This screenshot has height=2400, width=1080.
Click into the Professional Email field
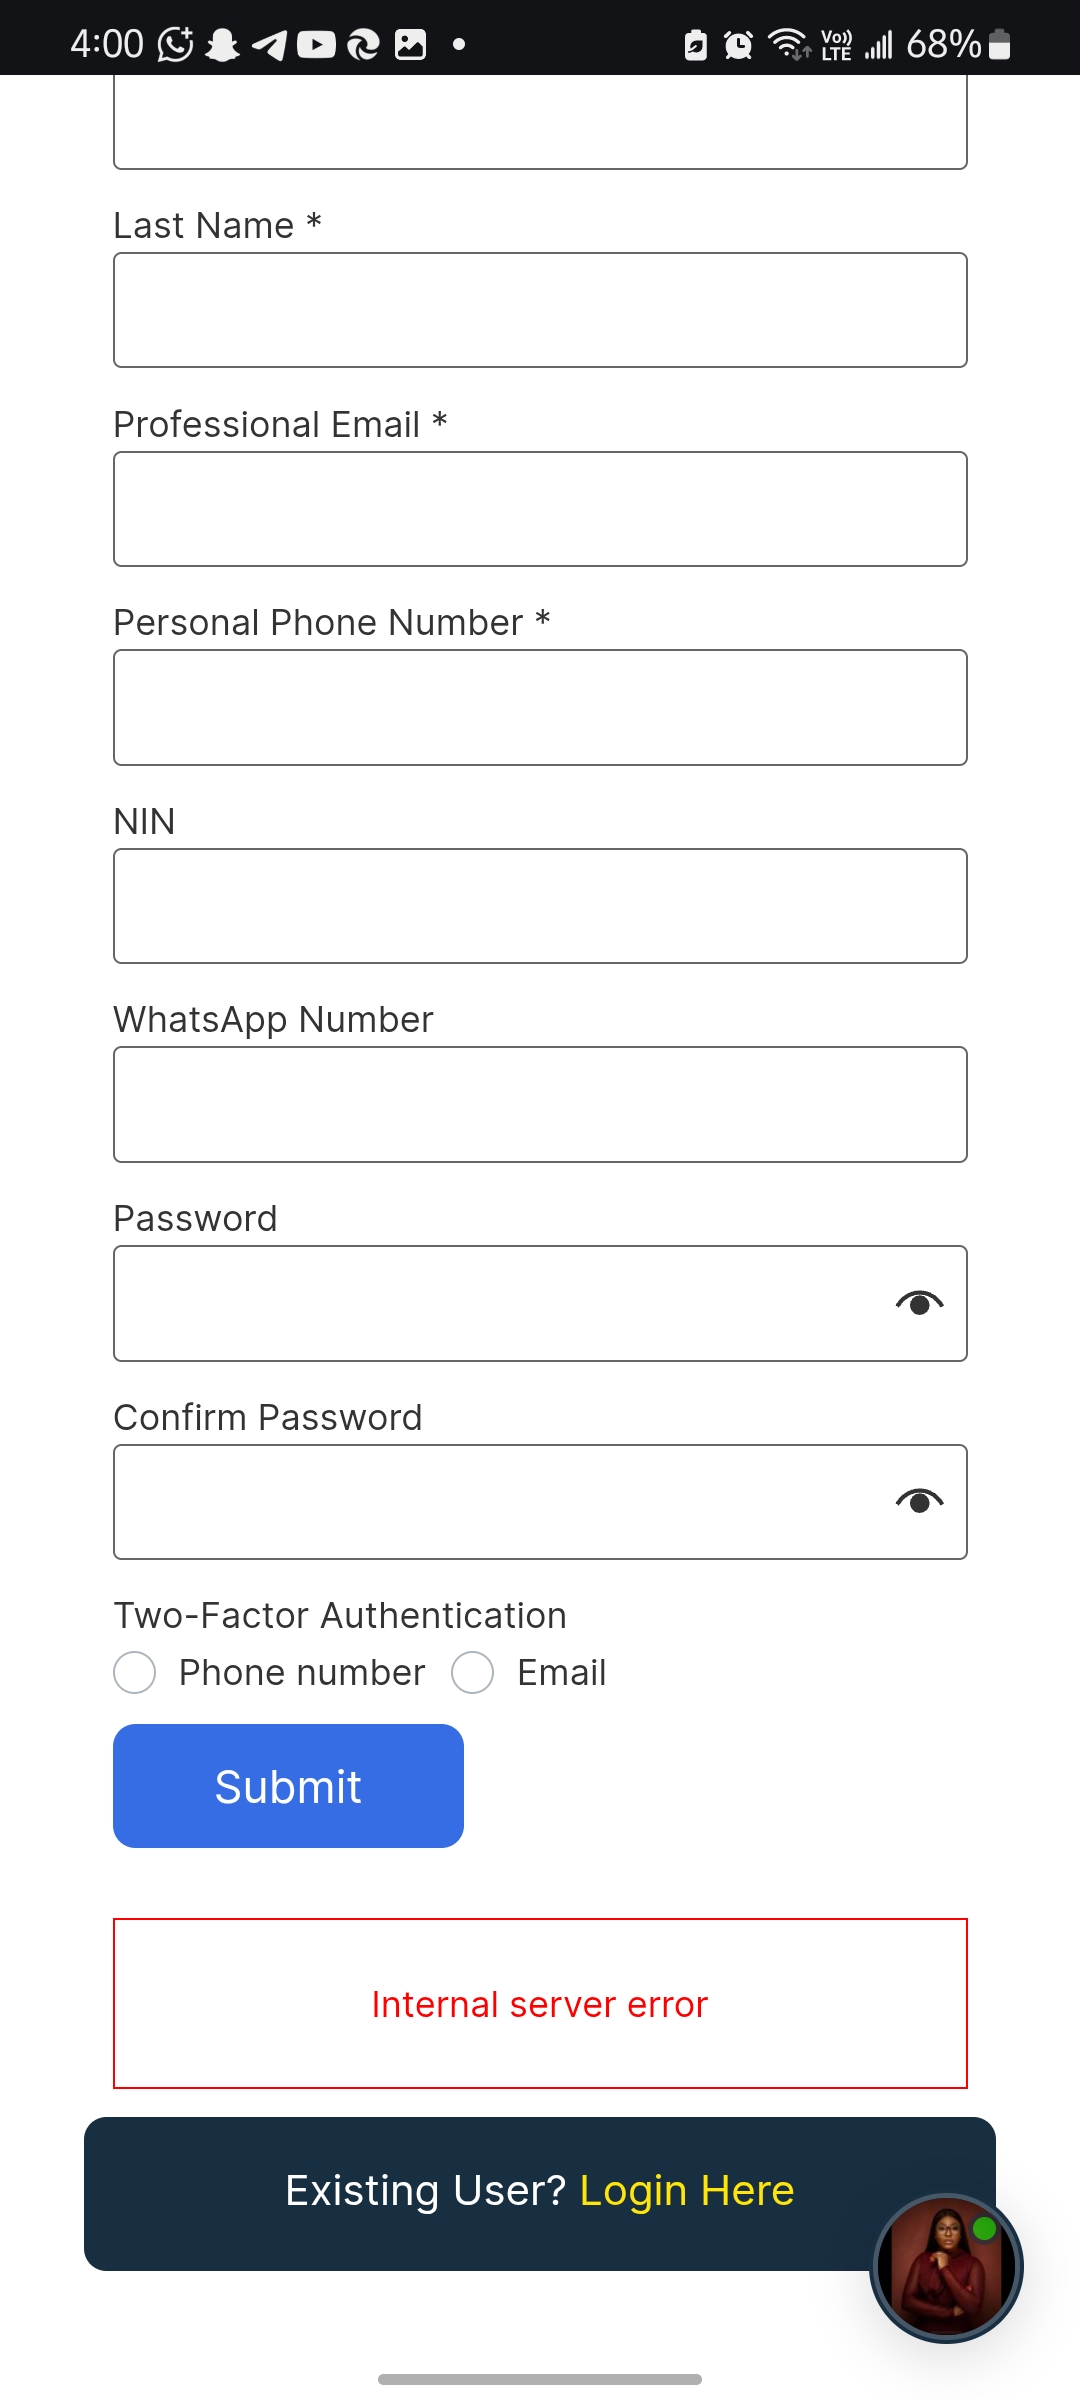(540, 509)
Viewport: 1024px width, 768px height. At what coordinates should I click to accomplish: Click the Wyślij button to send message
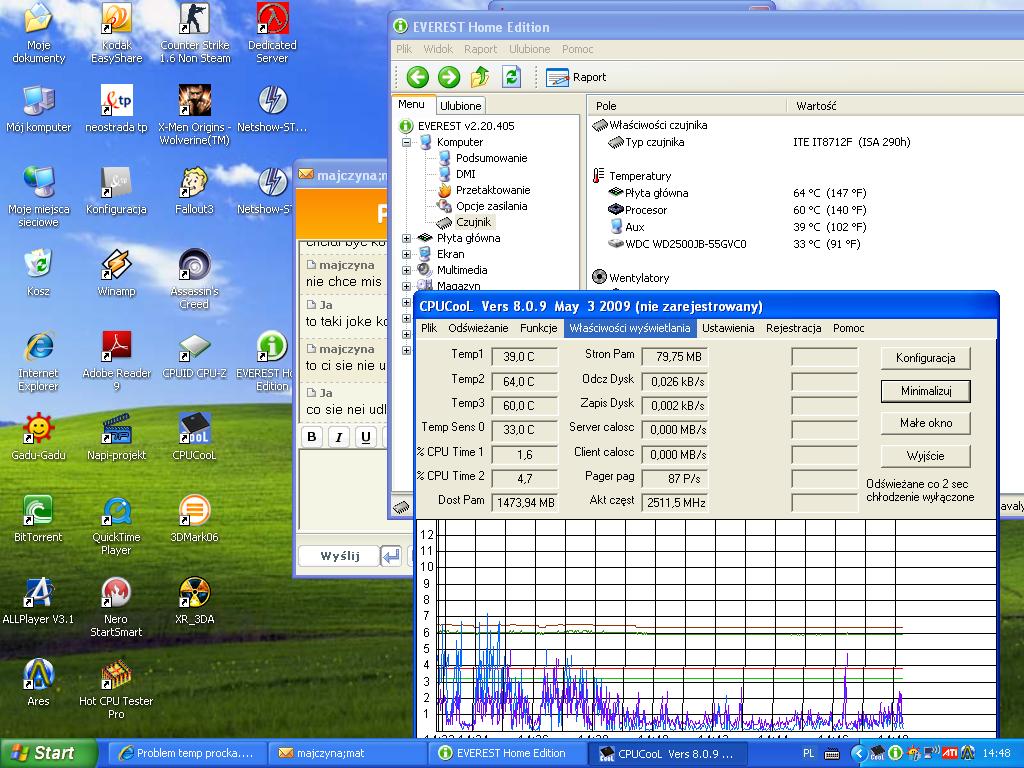pos(339,556)
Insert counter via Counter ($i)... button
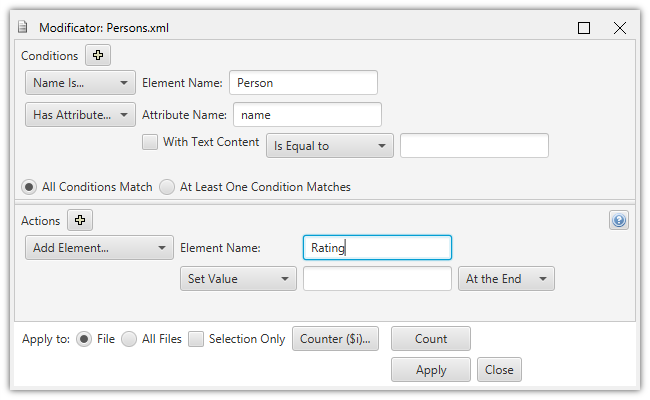 (x=336, y=339)
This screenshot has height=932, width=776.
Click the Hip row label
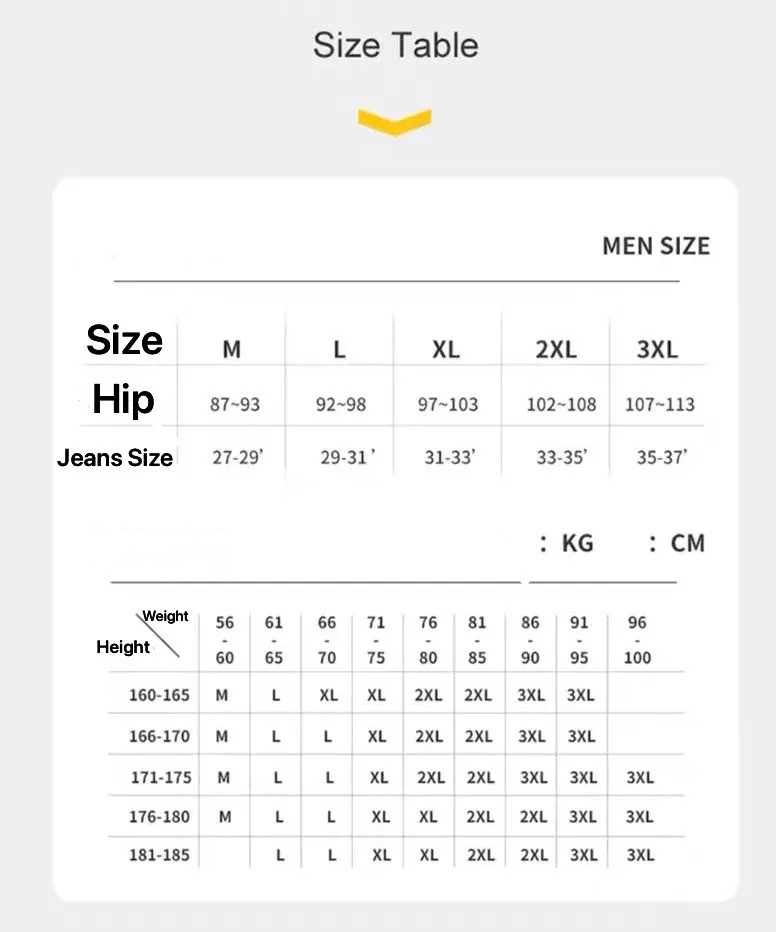coord(123,399)

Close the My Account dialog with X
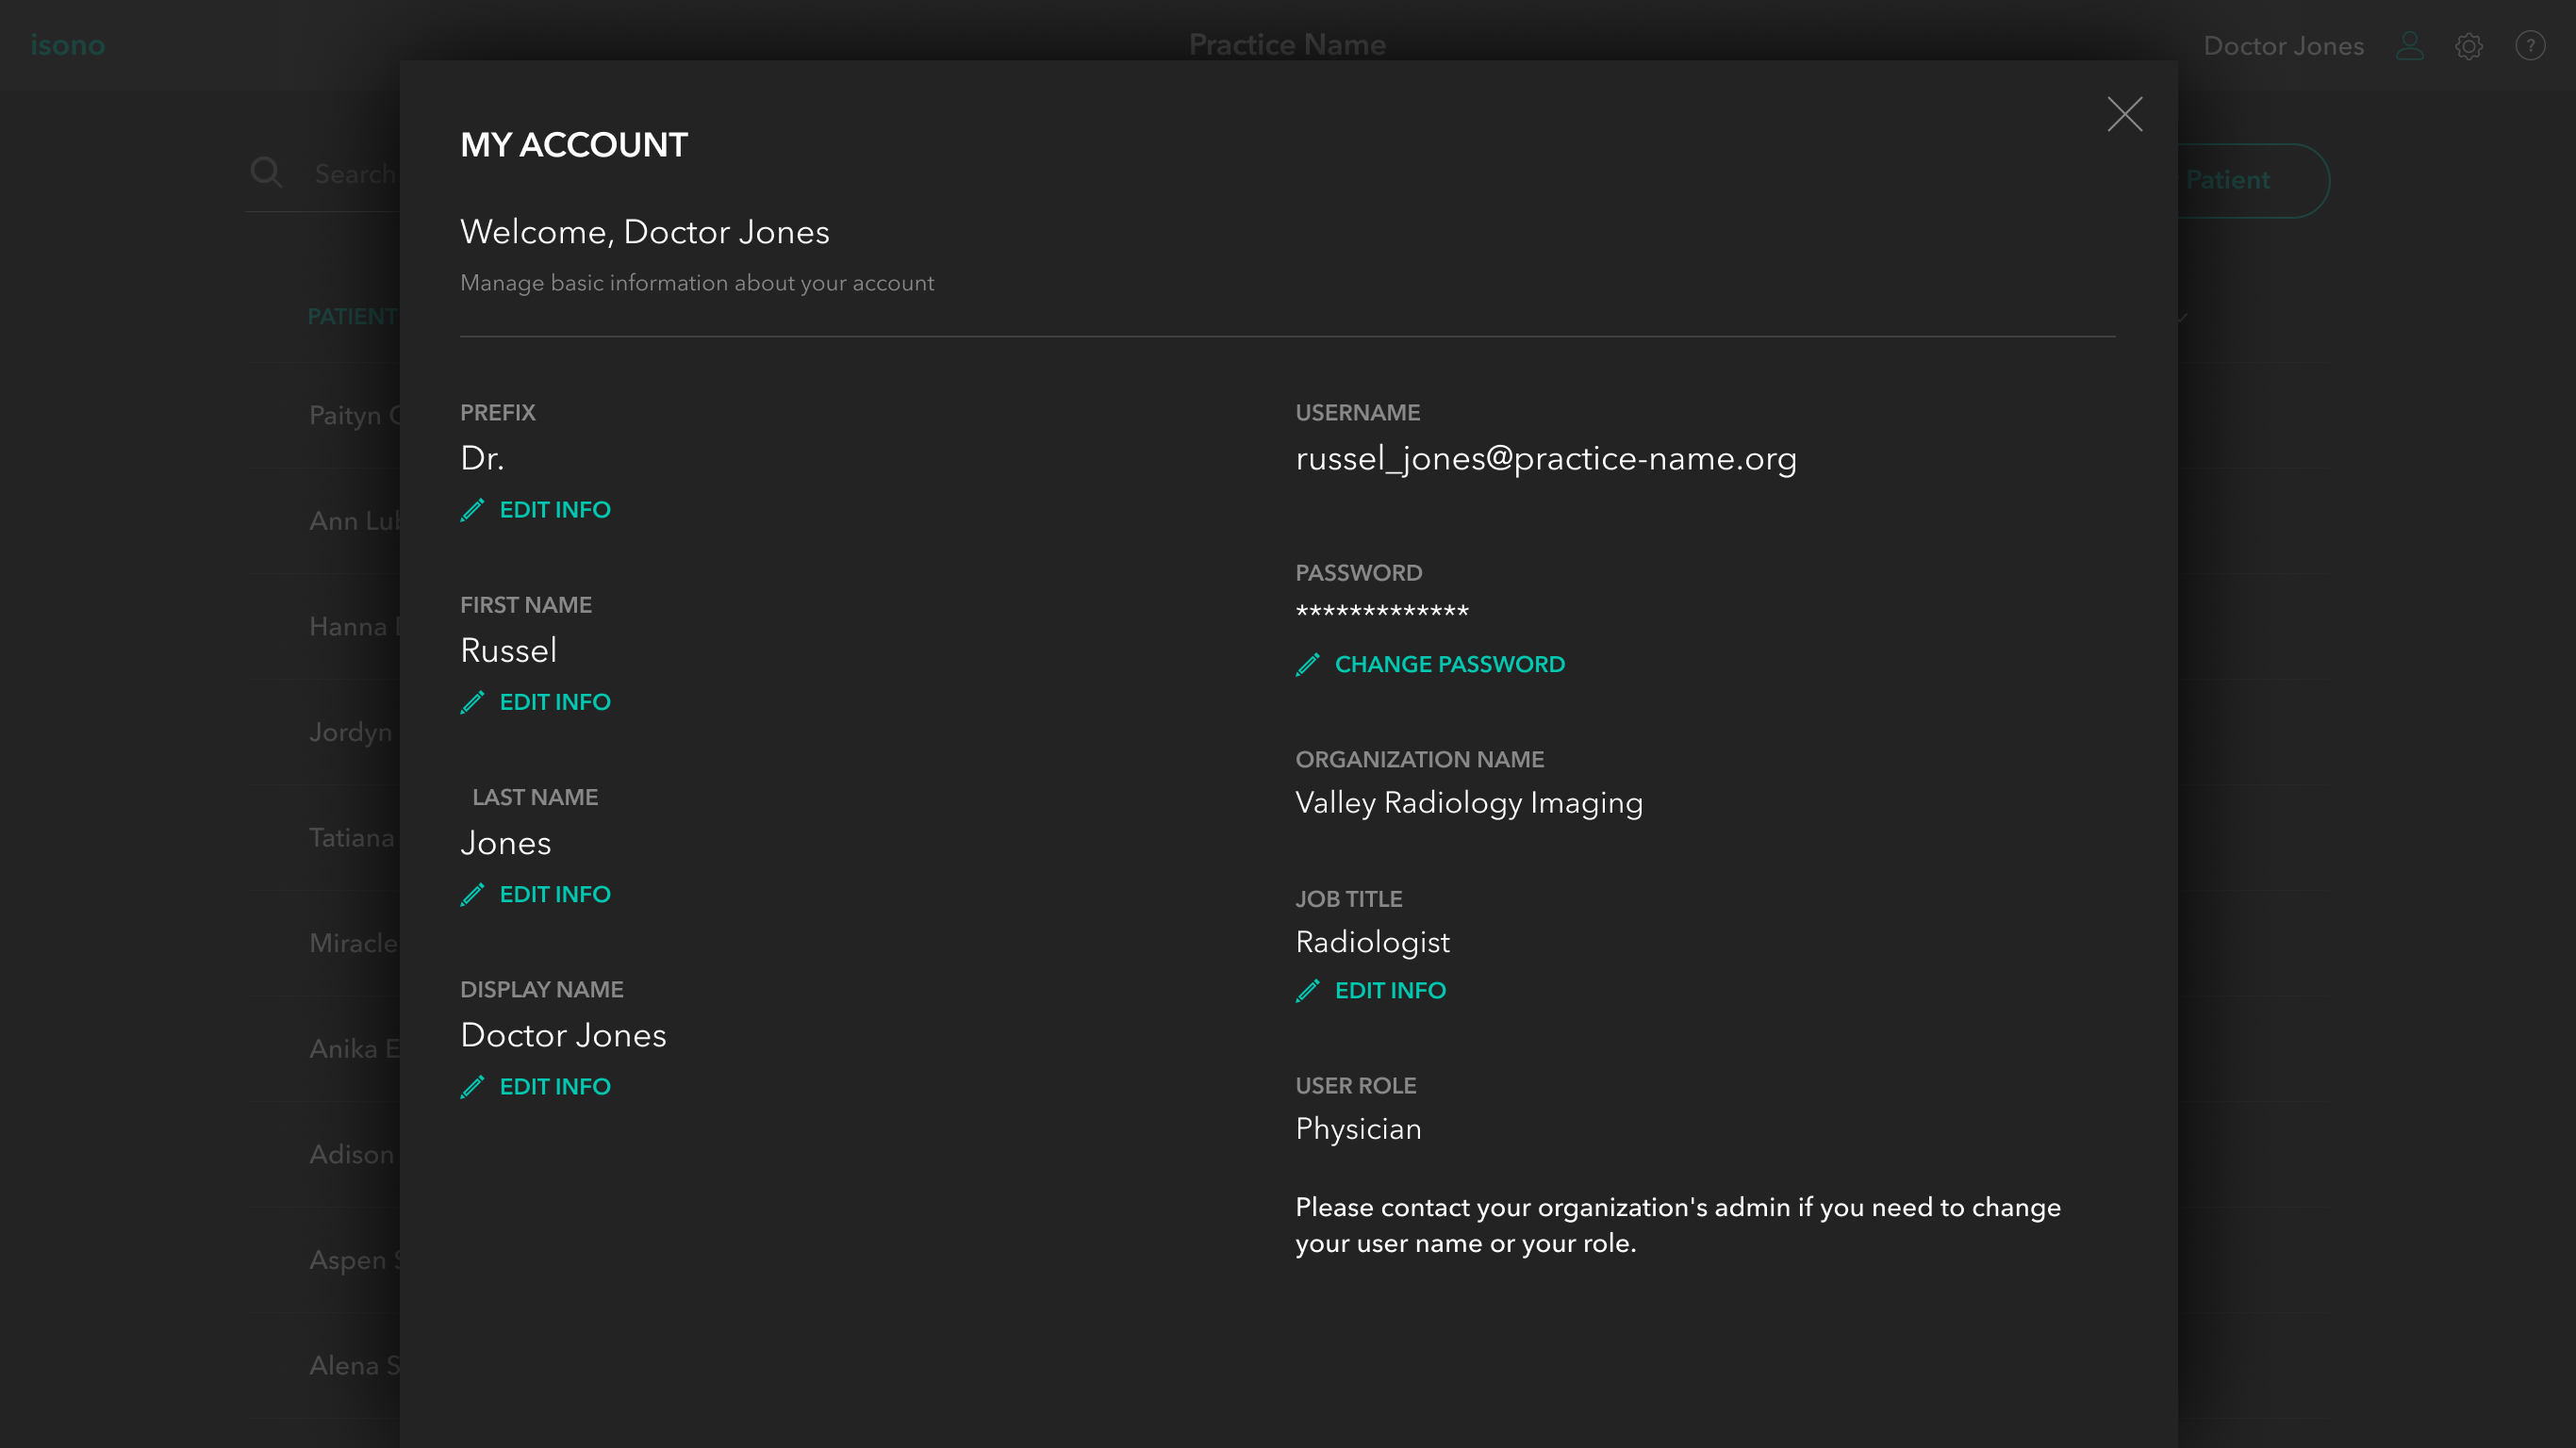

◆ **REQUIRED WORK**
Convert every line of the items above into a Markdown table with the columns "Row" and "Line," numbering the rows in order and omitting blank lines. Leave the pictures out of the table.

◆ **RIGHT ANSWER**
| Row | Line |
|---|---|
| 1 | This screenshot has height=2400, width=1080. |
| 2 | Click into the Professional Email field |
| 3 | (540, 509) |
| 4 | Viewport: 1024px width, 768px height. At what coordinates should I click to accomplish: Click the Wyślij button to send message |
| 5 | pos(339,556) |
| 6 | Insert counter via Counter ($i)... button |
| 7 |  (x=336, y=339) |
| 8 | This screenshot has height=932, width=776. |
| 9 | Click the Hip row label |
| 10 | coord(123,399) |
| 11 | Close the My Account dialog with X |